Still, Iris nodded, her lips tight and quivering.
I took a half second to scroll through my messages until I spotted Grit and Ire, the hired mercenaries who escorted me whenever I left the Region as Matt.
Grit’s messages were mostly expletives, but Ire was mostly coherent. According to him they were en route, and Ire also sent the coordinates for a nearby block corner where they’d stop.

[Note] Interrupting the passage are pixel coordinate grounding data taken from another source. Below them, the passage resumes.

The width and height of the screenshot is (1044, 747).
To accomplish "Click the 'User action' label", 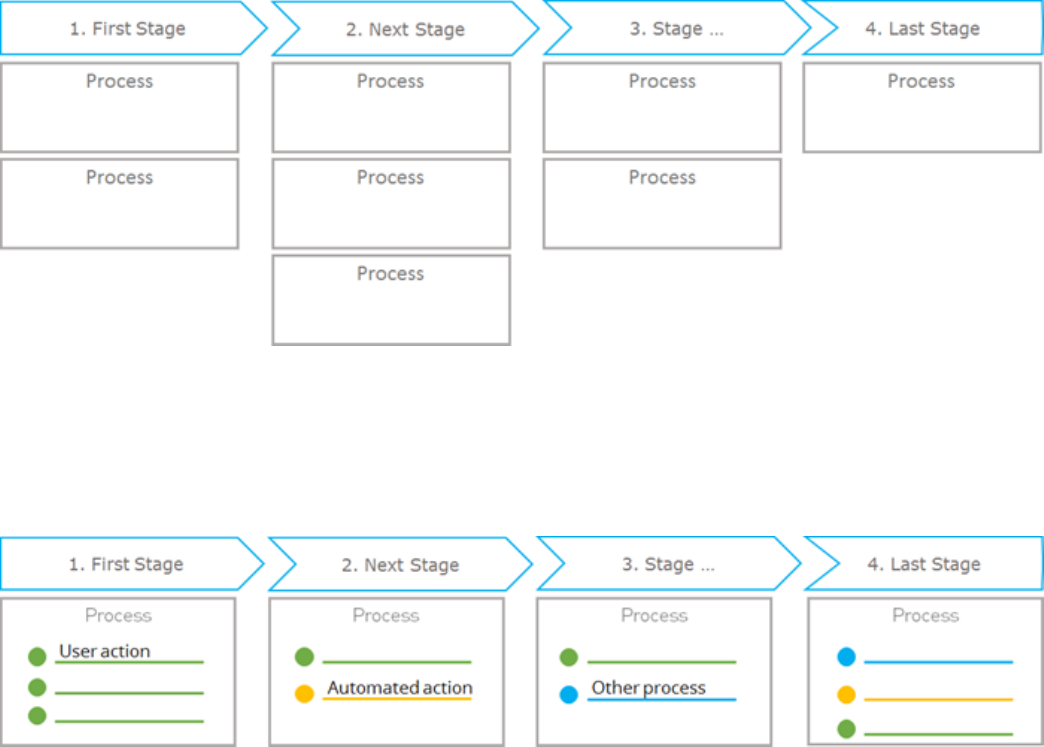I will point(105,651).
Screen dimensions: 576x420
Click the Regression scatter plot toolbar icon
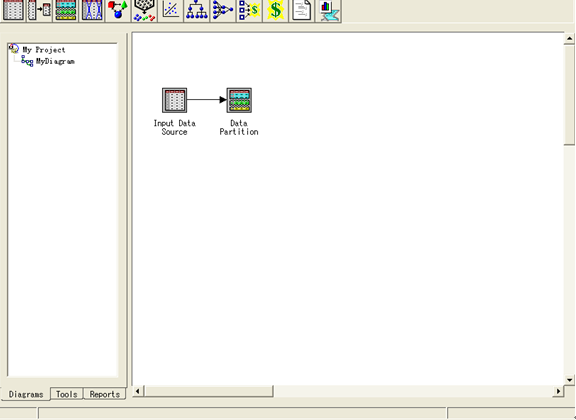(x=170, y=10)
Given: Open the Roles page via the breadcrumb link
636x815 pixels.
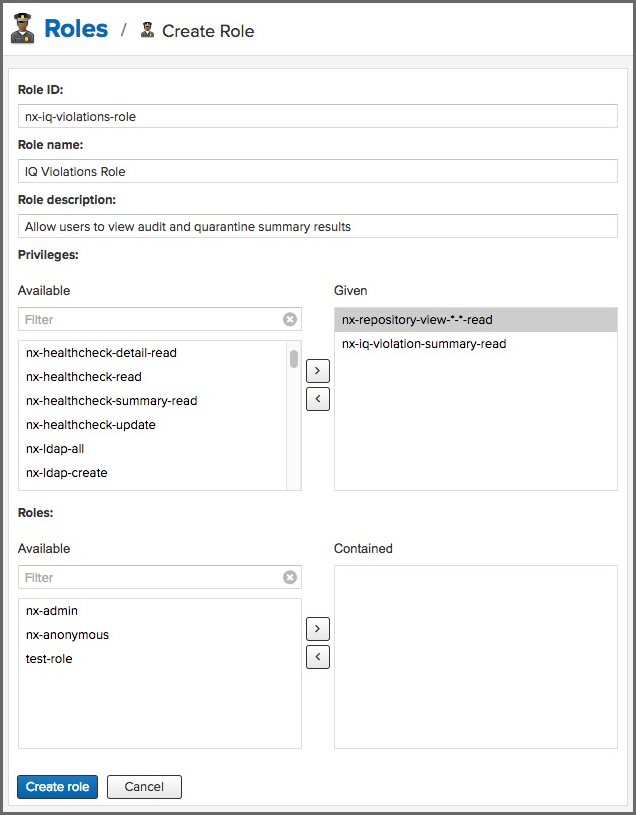Looking at the screenshot, I should pos(75,28).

Less than a hundred yards away.
I oriented myself eastward and ran, huffing as the greenery blew by, trying to run straight and keeping my head on a swivel for threats that might have been lurking behind the large trunks of nearby trees. Heavy footsteps crunched through the asphalt behind me, gaining ground as I catapulted through the urban forest, eyes set on the white glow of the tree-line until I broke through, tripping and awkwardly stumbling, trying to find my balance without dropping my sister.
My eyes slowly panned up to the intersection.
This was larger scale than I’d realized. The monsters looked less like monsters in the clear light of day. There weren’t many of them, but the warped human faces mounted on monstrous bodies, and the sheer deadliness of those bodies ensured no one would take them lightly. A few fights had already broken out.
And the pavement, where Grit and Ire were meant to arrive, was empty.
“Someone throw me a fucking bone here,” I snarled, summoning my system-Prius and loading Iris into it. My sister scrambled into the passenger seat, leaning back, her eyes wild. “It’s going to be okay.” I told her, only to be cut off by an overhead screech.
The ravens from before had found us.
A giant bird ahead of the pack was diving straight down at me on a collision course, its talons outstretched.
The twang of a bow matched my trigger-pull.
The raven spiraled from the twin impacts, one of them exploding, plummeting off-course and spiraling downward, caving in the roof of a nearby car with considerable force.
A few slabs of sidewalk away from me an archer stood from a kneeling position. The recent addition of a floating cowl that flowed behind him beside the thickly weaved body armor, green eyes, and tightly coiffed blonde hair made his visage almost nauseatingly picturesque.
Fed turned Prince Charming.
“Nice shot, kid.” Miles said, nocking another arrow.